Type 30 Bayonet was a single-edged sword bayonet with a 400 millimetres (15.75 in) blade and an overall length of 514 millimetres (20.24 in) with a weight of approximately 700 grams. The Type 30 bayonet is also known as the "Pattern 1897 bayonet". Early Type 30 bayonets usually sported a hooked quillion guard that gave it a distinct look, but later models had a straight hand guard. 

This bayonet is of the pre-war early pattern, with a hooked quillon cross guard, screw retained contoured grips, a contoured "bird's head" pommel, and bright steel fullered blade. This the earliest pattern made at Kokura Arsenal before and during WWII. The base of the bayonet is marked with serial number 2672253.

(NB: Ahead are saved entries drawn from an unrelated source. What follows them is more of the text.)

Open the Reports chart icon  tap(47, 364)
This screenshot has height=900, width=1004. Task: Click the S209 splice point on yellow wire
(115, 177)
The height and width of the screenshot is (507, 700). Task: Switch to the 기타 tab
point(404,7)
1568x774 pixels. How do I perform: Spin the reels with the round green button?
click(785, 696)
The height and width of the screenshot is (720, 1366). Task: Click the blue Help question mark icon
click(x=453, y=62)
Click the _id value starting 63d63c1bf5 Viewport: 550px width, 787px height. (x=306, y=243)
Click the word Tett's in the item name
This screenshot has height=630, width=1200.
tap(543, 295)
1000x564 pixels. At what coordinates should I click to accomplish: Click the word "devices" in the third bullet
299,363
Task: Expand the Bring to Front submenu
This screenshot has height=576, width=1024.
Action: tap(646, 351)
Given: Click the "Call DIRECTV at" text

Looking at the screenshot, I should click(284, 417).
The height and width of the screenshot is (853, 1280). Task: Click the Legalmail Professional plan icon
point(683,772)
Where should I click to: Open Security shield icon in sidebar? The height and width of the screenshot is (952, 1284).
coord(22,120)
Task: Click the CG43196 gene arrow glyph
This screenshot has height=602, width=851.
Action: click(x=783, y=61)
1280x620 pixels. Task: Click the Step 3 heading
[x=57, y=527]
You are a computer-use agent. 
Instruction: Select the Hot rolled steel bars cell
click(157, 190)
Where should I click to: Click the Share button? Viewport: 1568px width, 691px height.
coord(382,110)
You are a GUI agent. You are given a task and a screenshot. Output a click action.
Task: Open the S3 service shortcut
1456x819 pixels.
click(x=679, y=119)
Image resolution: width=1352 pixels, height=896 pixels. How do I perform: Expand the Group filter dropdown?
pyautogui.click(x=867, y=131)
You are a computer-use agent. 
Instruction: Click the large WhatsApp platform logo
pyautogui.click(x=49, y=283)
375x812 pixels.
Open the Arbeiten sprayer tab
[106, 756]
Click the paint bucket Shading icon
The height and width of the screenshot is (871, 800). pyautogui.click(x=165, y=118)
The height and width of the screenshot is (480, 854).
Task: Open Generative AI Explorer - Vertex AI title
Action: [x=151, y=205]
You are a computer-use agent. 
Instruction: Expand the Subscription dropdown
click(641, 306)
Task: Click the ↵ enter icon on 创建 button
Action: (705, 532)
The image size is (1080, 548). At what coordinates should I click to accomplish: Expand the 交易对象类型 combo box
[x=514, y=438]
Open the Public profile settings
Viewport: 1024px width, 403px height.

The design was intended to give the average Japanese infantryman a long enough reach to piece the abdomen of a cavalryman. However, the design had a number of drawbacks, some caused by the poor quality of forgings used, which tended to rust quickly and not hold an edge, and to break when bent.

These bayonets were manufactured from 1897 to 1945 at a number of locations, including the Kokura Arsenal, Koishikawa Arsenal (Tokyo) and Nagoya Arsenal, as well as under contract by private manufacturers including Matsushita, Toyoda Automatic Loom and many others, including Jinsen Arsenal in Occupied Korea.